In this scenario, the counterdependent (I’ll use “He” only because it’s more commonly men, but certainly not exclusively!) demands all the power in the relationship, and the codependent (She) gives up all of their power.    She does everything he asks, desperately trying to please him.  Instead of achieving the harmony they are seeking, he is still unsatisfied and she is growingly more and more frustrated at not being able to please him.  Her subconscious belief is that she can only satisfy herself if she satisfies him.  The silent anger that is growing inside of her comes out in unhealthy and juvenile ways; cut-off, rage, criticism, control, cynicism, or other passive aggressive behaviors.  Her behavior pleases him even less, so they are further and further from their goal.

This is not to say that a counterdependent is a selfish, power-hungry clod.  Quite often the contrary is true . . . down deep he is really just an insecure little boy looking to be loved by his bride.  He is, however, going about it in equally as juvenile a way with a belief that his way is the right way.  When she questions his way, the insecure little boy inside of him is threatened.  His response is to convince her that his way is right so that he will be good enough to be loved.  The bigger his insecurities, the bigger his argument to sway her.  The bigger her insecurities, the less of a fight she will put up and the more of herself she will give up.

The net result is that he persuaded her to be more like him, but he still isn’t happy.  Why?  He doesn’t really like himself that much.  She gave everything she could to get his love, but still isn’t happy.  Why?  She doesn’t really love herself.  They both were looking for love but this cycle prompted them to love each other LESS, not more!
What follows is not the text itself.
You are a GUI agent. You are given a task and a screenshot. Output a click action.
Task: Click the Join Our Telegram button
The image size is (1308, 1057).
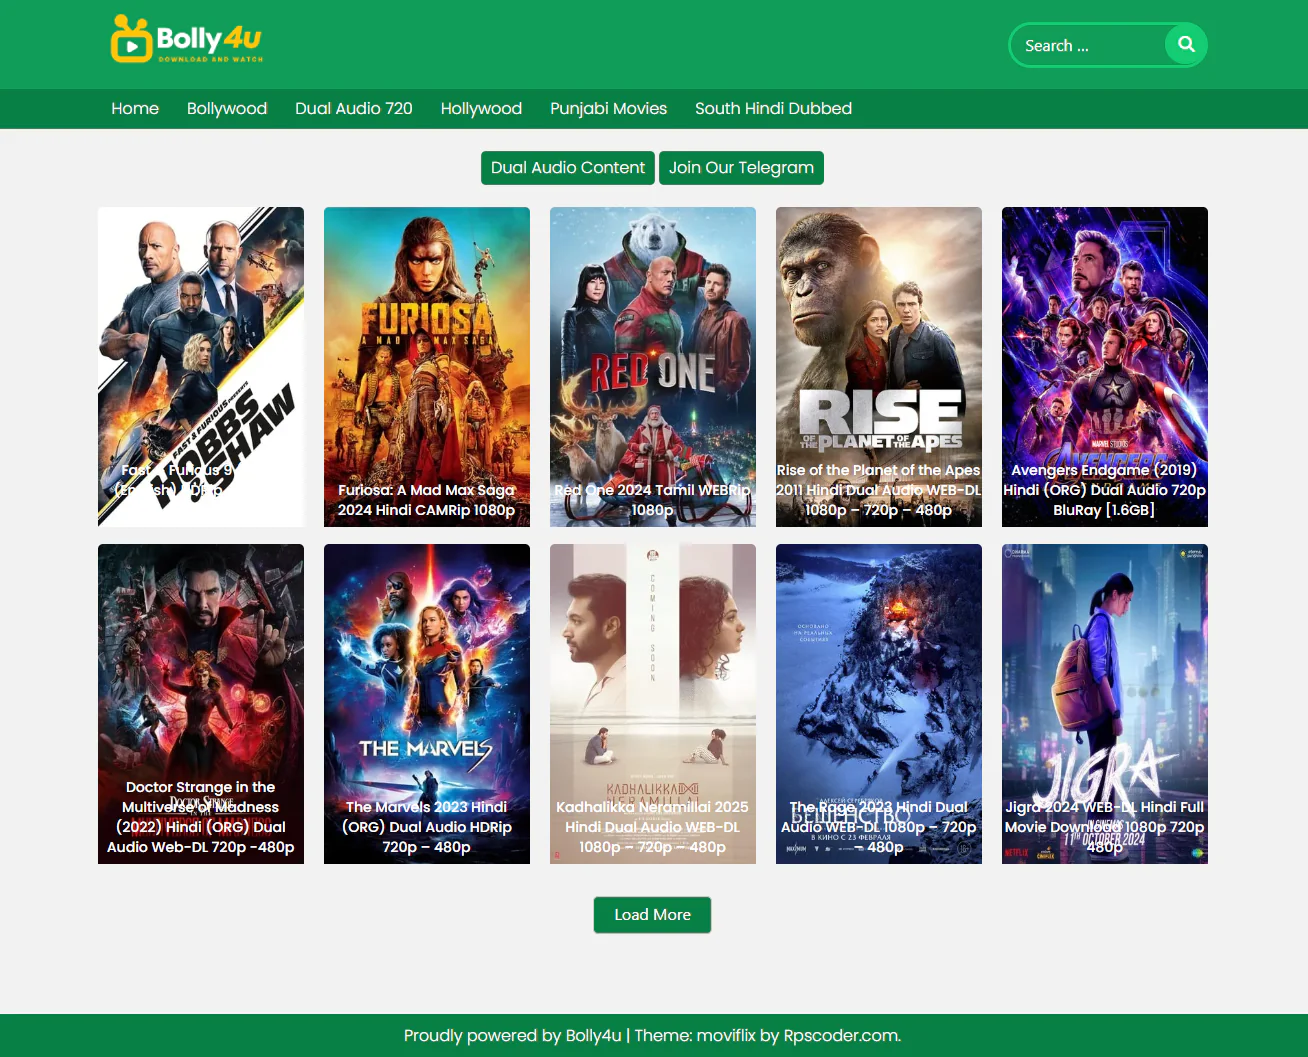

How do you fix it?  We can’t really change these cycles unless we remove what is driving them in the first place!  We must first start with learning to like and love ourselves before we start demanding that someone else do it.  By demanding that someone else love us when we don’t love ourselves is to ask the impossible!  Most of the couples that come into my office have been doing this same thing over and over again but expecting different results.   Try working first to like what you are asking your partner to like, then strive to love who you are before expecting your partner to love you!